§ **Your task**
Copy the closing run of lines, from the one with "Click the Move up toolbar icon" through the last line of the listing, exactly and without any pictures.
----- Stored data -----
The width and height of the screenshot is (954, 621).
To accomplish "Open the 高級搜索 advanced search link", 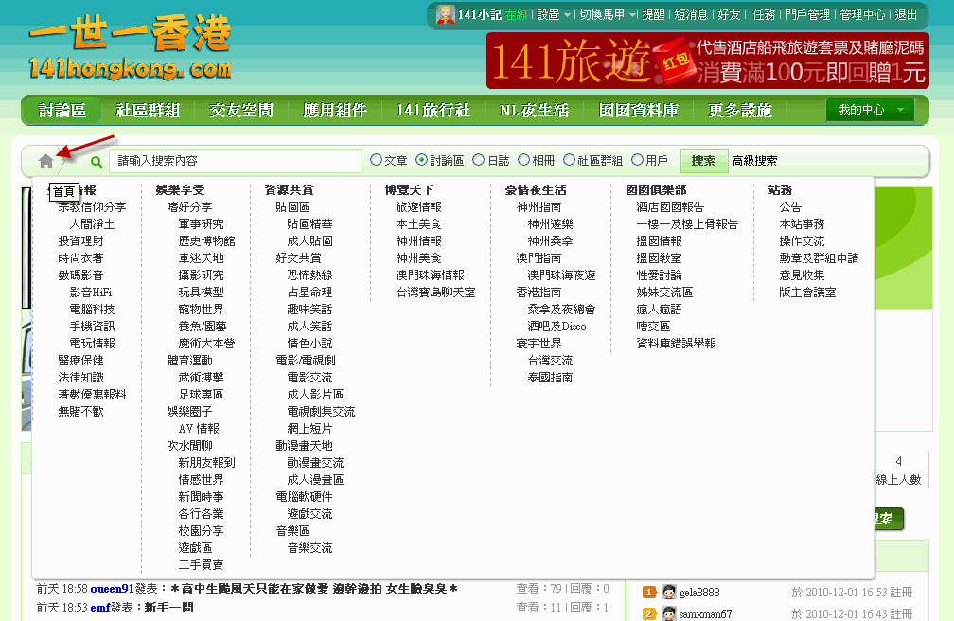I will 754,161.
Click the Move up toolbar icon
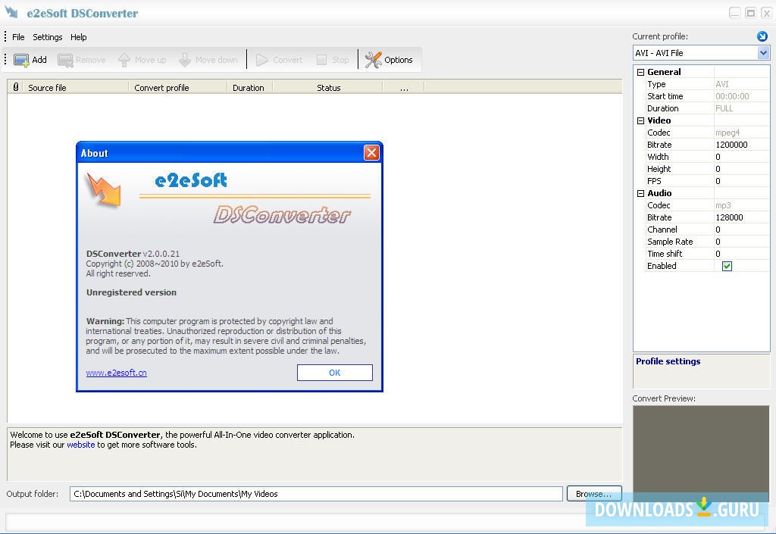This screenshot has height=534, width=776. [x=141, y=60]
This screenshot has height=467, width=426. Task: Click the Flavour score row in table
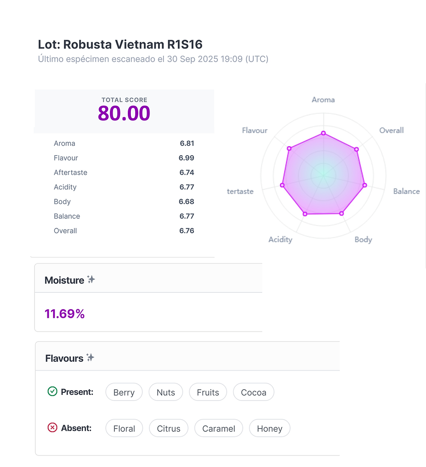[124, 158]
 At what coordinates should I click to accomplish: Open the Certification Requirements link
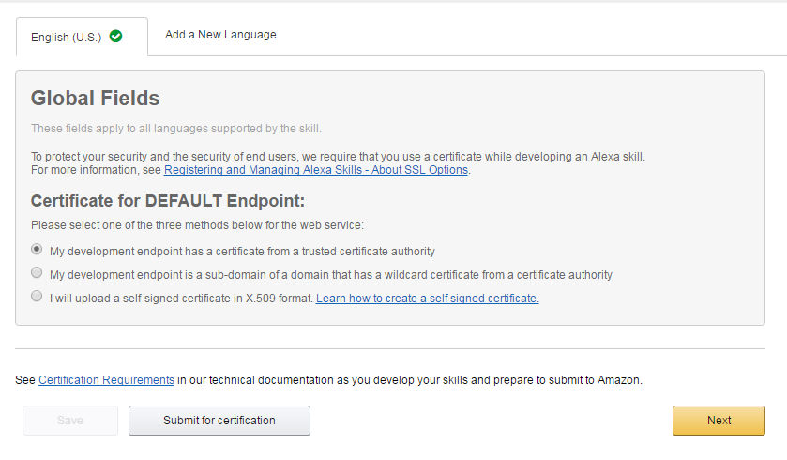(106, 380)
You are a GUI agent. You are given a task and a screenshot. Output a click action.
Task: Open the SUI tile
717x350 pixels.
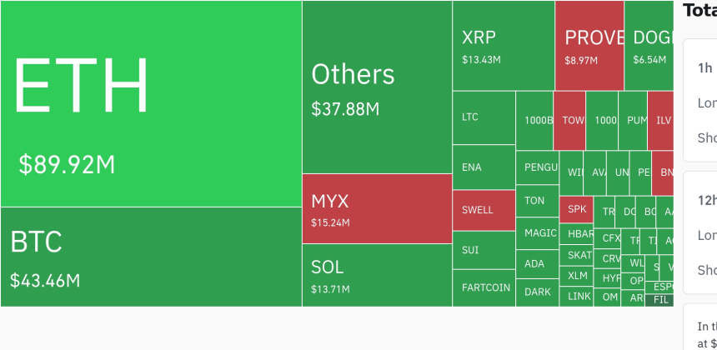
-----
§ **Reply to the task**
Click the Move up toolbar icon
This screenshot has height=534, width=776. [x=141, y=60]
This screenshot has height=467, width=426. Task: Click the Flavour score row in table
[124, 158]
 At what coordinates should I click to accomplish: Open the Certification Requirements link
(106, 380)
You are a GUI agent. You are given a task and a screenshot. Output a click action.
Task: Open the SUI tile
717x350 pixels.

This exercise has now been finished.